● Source extract:
********
I'm attempting to implement a Node module which uses cluster
. The problem is that the entire parent scope is forked alongside the intended cluster code. I discovered it while writing tests in Mocha for the module: the test suite will run many times, instead of once.
See below, myModule.js creates N workers, one for each CPU. These workers are http servers, or could be anything else.
Each time the test.js runs, the script runs N + 1 times. In the example below, console.log runs 5 times on my quad core.
Can someone explain if this is an implementation issue or cluster config issue? Is there any way to limit the scope of fork() without having to import a module ( as in this solution https://github.com/mochajs/mocha/issues/826 )?
/// myModule.js ////////////////////////////////////
var cluster = require('cluster');
var http = require('http');
var numCPUs = require('os').cpus().length;
var startCluster = function(){
if (cluster.isMaster) {
// CREATE A CLUSTER OF FORKED WORKERS, ONE PER CPU
//master does not listen to UDP messages.
for (var i = 0; i < numCPUs; i++) {
var worker = cluster.fork();
}
} else {
// Worker processes have an http server.
http.Server(function (req, res){
res.writeHead(200);
res.end('hello world\n');
}).listen(8000);
}
return
}
module.exports = startCluster;
/////////////////////////////////////////////////
//// test.js ////////////////////////////////////
var startCluster = require('./myModule.js')
startCluster()
console.log('hello');
////////////////////////////////////////////////////////
So I'll venture an answer. Looking closer at the node docs there is a cluster.setupMaster
which can override defaults. The default on a cluster.fork()
is to execute the current script, with "file path to worker file. (Default=process.argv[1])"
https://nodejs.org/docs/latest/api/cluster.html#cluster_cluster_settings
So if another module is importing a script with a cluster.fork() call, it will still use the path of process.argv[1], which may not be the path you expect, and have unintended consequences.
********
● Entries supplied:
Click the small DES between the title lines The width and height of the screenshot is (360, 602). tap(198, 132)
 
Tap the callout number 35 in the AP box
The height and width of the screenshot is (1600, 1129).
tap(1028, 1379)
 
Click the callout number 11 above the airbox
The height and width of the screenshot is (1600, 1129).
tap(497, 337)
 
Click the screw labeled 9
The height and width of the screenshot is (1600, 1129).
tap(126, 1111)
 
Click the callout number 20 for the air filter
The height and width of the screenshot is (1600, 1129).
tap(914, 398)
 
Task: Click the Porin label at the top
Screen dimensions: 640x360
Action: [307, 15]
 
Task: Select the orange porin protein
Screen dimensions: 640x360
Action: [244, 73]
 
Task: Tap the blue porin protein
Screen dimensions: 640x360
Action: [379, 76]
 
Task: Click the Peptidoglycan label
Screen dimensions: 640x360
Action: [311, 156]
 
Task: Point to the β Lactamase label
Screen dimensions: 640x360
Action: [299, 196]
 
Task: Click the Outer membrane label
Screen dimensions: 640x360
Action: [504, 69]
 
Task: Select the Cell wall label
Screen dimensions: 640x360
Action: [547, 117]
********
● Task requirements:
A. Answer these questions from the Node cluster thread, one line each:
(i) How many times does console.log run on the asker's quad-core machine?
(ii) Which port do the worker HTTP servers listen on?
(iii) What is the default path to the worker file for cluster.fork()?
B. Extract the passage of the Node cluster thread starting at "Can someone explain" and ending at "solution https://github.com/mochajs/mocha/issues/826 )?".

● Answer section:
A.
(i) 5 times.
(ii) Port 8000.
(iii) process.argv[1].

B.
Can someone explain if this is an implementation issue or cluster config issue? Is there any way to limit the scope of fork() without having to import a module ( as in this solution https://github.com/mochajs/mocha/issues/826 )?